St. Louis, MO  (KTRS)  A judge’s decision to strike down St. Louis’ minimum wage law is generating criticism. Missouri Jobs with Justice released the following statement on Wednesday’s court ruling against the St. Louis minimum wage increase: We are disappointed that today’s ruling will prevent more than 30,000 families from receiving a much-needed and well-earned […]

Judge’s Decision To Strike Down St. Louis’ Minimum Wage Law Generating Criticism

St. Louis, MO  (KTRS)  A judge’s decision to strike down St. Louis’ minimum wage law is generating criticism.

Missouri Jobs with Justice released the following statement on Wednesday’s court ruling against the St. Louis minimum wage increase:

We are disappointed that today’s ruling will prevent more than 30,000 families from receiving a much-needed and well-earned raise next week. Today’s ruling only benefits the wealthiest few who pushed legal action, while making it harder for parents to put food on the table for their children.
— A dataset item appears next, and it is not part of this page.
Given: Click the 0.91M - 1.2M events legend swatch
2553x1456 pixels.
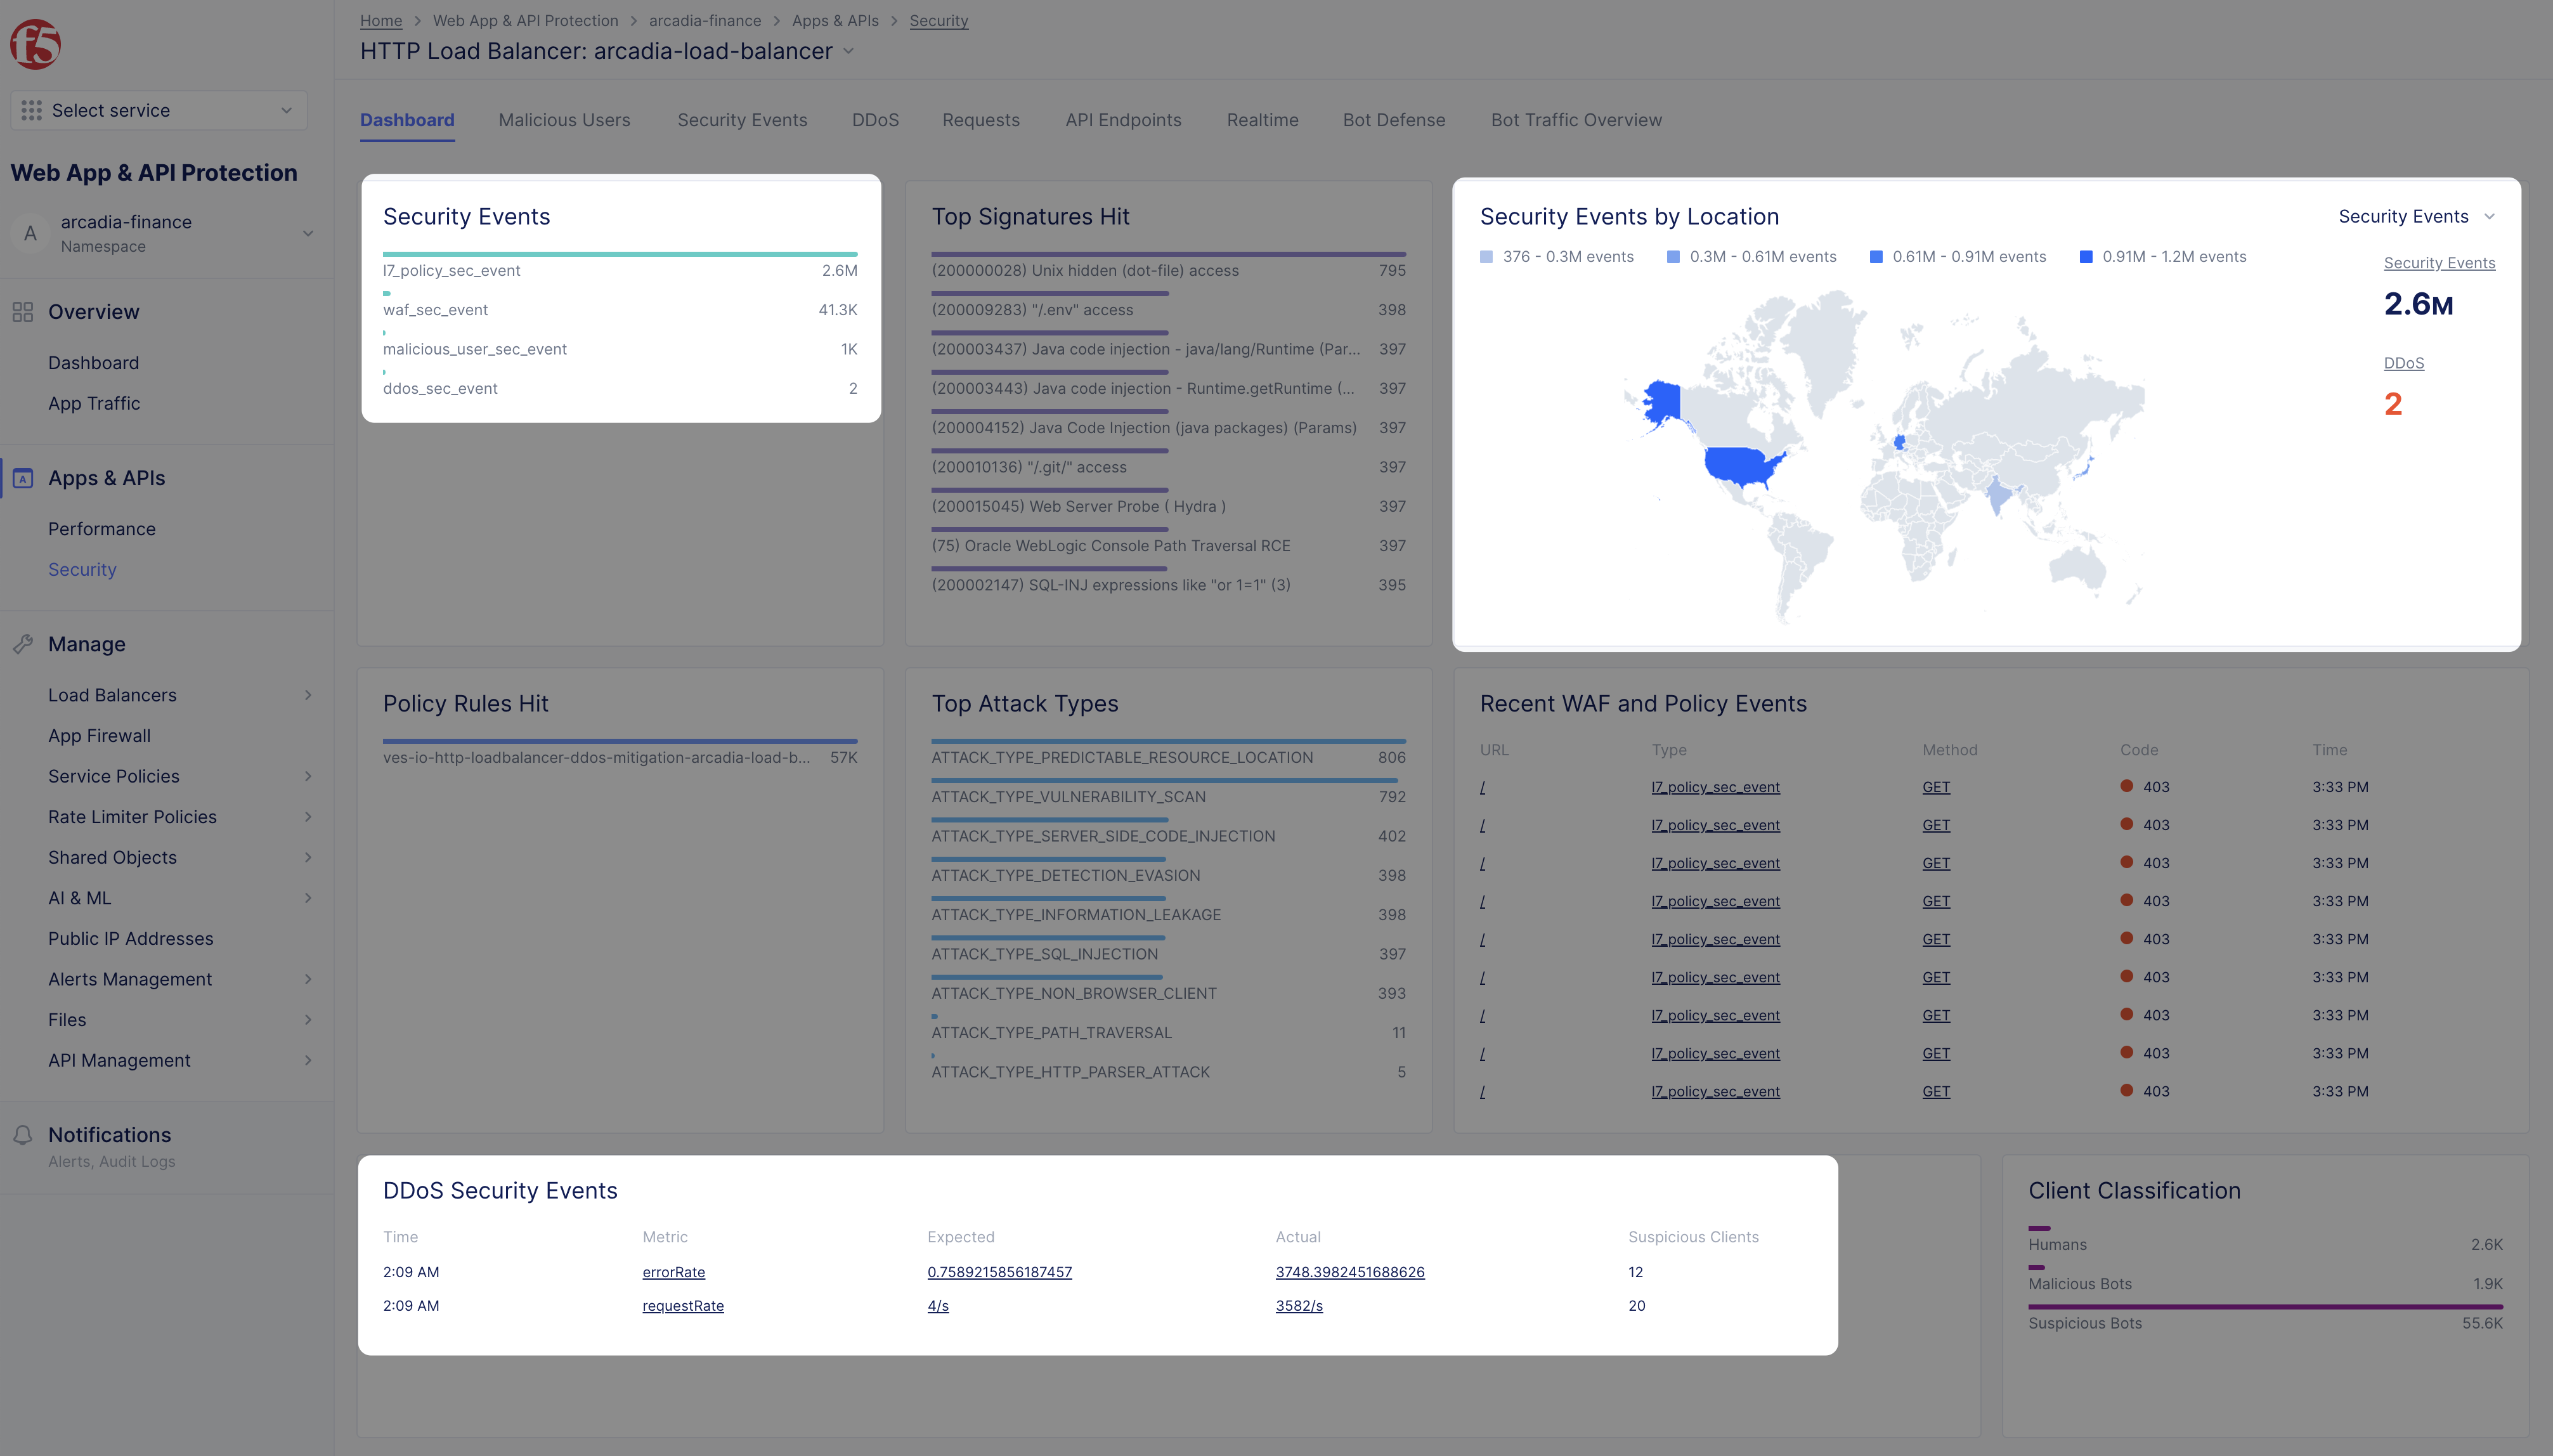Looking at the screenshot, I should click(2086, 257).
The increase passed by the Board of Aldermen in St. Louis reflects a growing consensus that the crisis of poverty wages needs to be addressed at every level in our economy and we thank the City’s elected officials for their continued leadership on this. We expect this lower court ruling will be appealed while we all continue to work to have the consensus of voters to increase the minimum wage reflected by our elected officials at the local, state and federal levels.

Meanwhile, members of Show-Me-Fifteen are also speaking out about this decision.  Fifty-two-year-old Frances Holmes, a McDonald’s worker had this to say: “Judge Ohmer’s decision is truly disappointing, as it shows a complete disregard for what workers like me need to get by in St Louis. I’m still in the fight for a living wage in the city of St. Louis, which is $15 an hour. $11 in 2018 isn’t enough for me, it won’t get me out of the boarding house I currently live in, and it’s not even close to what the work I do at McDonald’s is worth. I’m fighting for $15 and union rights now, by any means necessary.”

In August, the St. Louis Board of Alderman voted to raise the minimum wage in the city.